We'd heard that the Missisquoi Delta area was a lovely place with lots of migratory birds and the Paddlers' Trail Guidebook made it sound like one of the wilder parts of the lake. We hoped to see lots of ducks and geese as well as herons.
What I hadn't expected was to find Lake Champlain looking like the tide had gone out. The lake doesn't have daily tides but its level fluctuates between 6 and 9 feet over the course of the year. It is highest in the spring after the snow melts and lowest in the fall as the waters slowly drain out the Richelieu River to the north. This year was one of the driest on record for Vermont, so the lake level in September was near record lows.

When we paddled up around the Delta headed to Highgate Cliffs on the eastern side of Missisquoi Bay we found out just how low the lake was. What looked from a distance like navigable water was only a thin layer of water over mudflats choked with weeds and algae. Frustrated by the heavy clumps of weeds that clung to my paddle blades as I pulled them out of the water, I eventually developed what we called the Missisquoi stroke. Instead of pulling the blade straight up and out of the water at the end of a stroke, I slid the blade towards me before lifting it. It was slow going, but it kept the weeds off the blade.

At some point, even a special stroke didn't make up for lack of water under the boat so Martha and I got out and pulled our boats with the bowlines slung over our shoulders. Jim had swung wide and away from the Delta and managed to keep paddling. Looking down at the slime streaked on my legs, I hoped we could find a place to swim when we got to the cliffs.

The slime didn't end with the Delta. When Martha and I resumed paddling, we stopped to talk with several fisherman sitting in a big power boat.

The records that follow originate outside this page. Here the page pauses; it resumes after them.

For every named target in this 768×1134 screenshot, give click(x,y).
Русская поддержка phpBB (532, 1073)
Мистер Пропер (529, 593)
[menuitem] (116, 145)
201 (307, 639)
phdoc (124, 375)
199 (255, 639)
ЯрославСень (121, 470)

Jim commented on all of the algae and one of them said, "Well, that's what you get when you have 9,000 cottages dumping their gray water directly into the lake."

Warm temperatures, shallow water, and far too many nutrients from the lakeside dairies and farms, as well as all the lakeshore cottages, meant that all of Missisquoi Bay for as far as the eye could see was coated with a half-inch layer of bright green algae.